Member of the II and III Senate of Poland
- In office 1928–1935

Personal details
- Born: September 12, 1877 Kalwaria, Suwałki Governorate
- Died: 25 October 1952 (aged 75) Warsaw, Polish People's Republic
- Party: BBWR
- Alma mater: University of Warsaw
- Awards: Order of Polonia Restituta

= Walery Roman =

Polish lawyer and politician

Walery Roman (12 September 1877-25 October 1952) was a Polish lawyer and politician.
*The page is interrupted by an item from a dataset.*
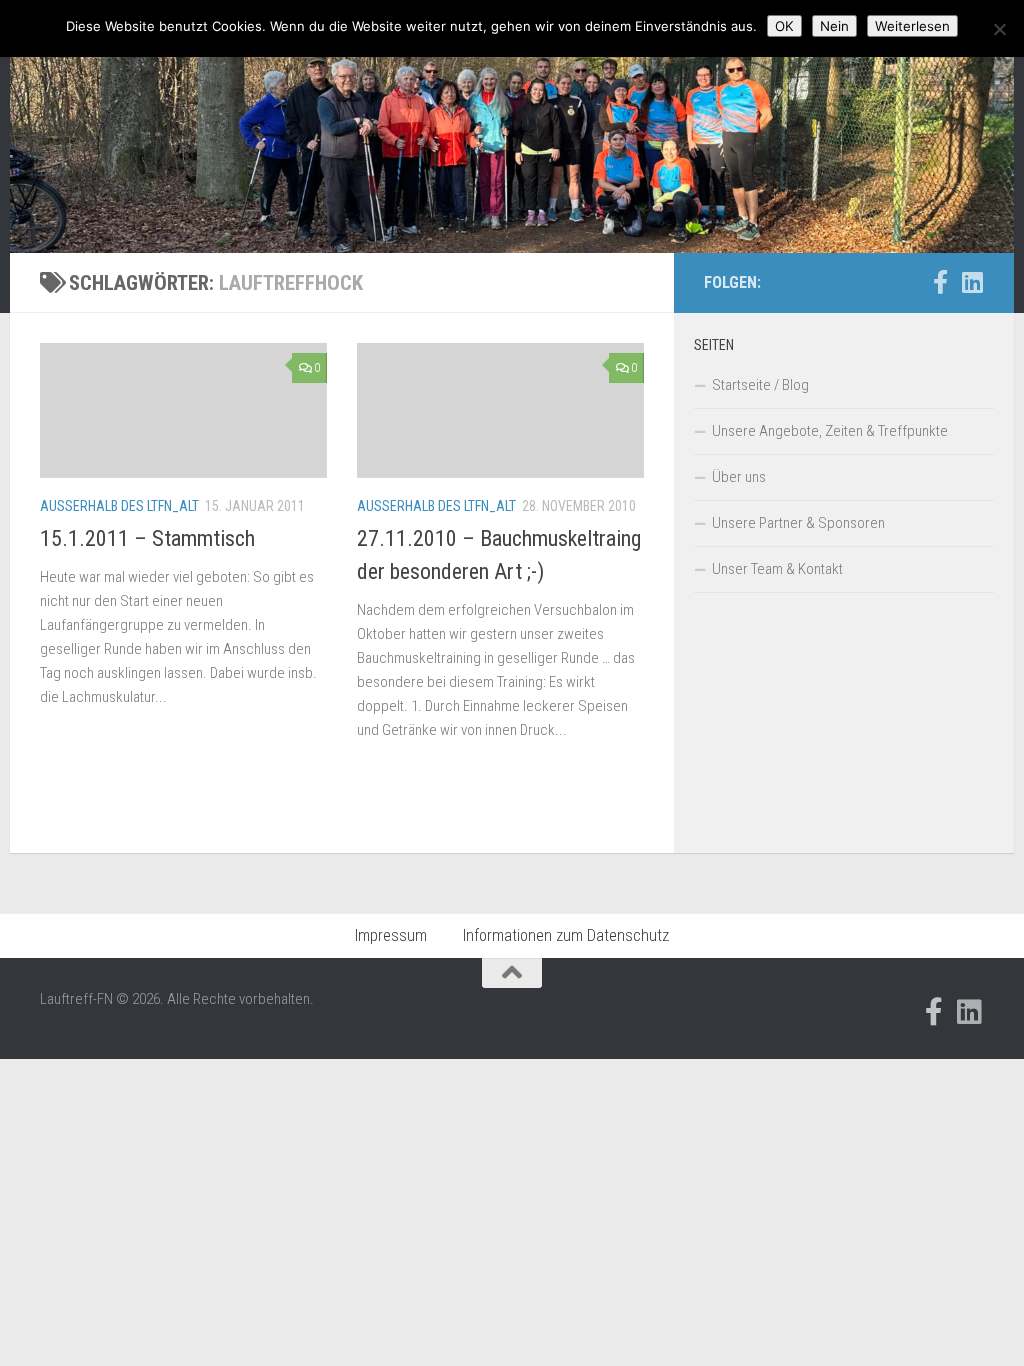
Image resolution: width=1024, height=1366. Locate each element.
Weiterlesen (912, 26)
His early government career was related to the creation of the Regency Kingdom. He was a supporter of Józef Piłsudski. In the aftermath of World War I he was involved in the establishment of Polish judiciary in the Suwałki Region, and negotiations between Poland, Lithuania and Germany (Ober-Ost); in 1921 received the honorary citizenship of Suwałki. Voivode of the Polesie Voivodeship from 1921 to 1922, Polish government's delegate to Republic of Central Lithuania in 1922-1924 during the region's transformation into the Wilno Voivodeship. Participant of Piłsudski's May Coup of 1926; deputy to Polish parliament from sanacja's the Nonpartisan Bloc for Cooperation with the Government (BBWR) party until 1935. He retired from politics afterwards, and continued his career as a lawyer until 1950.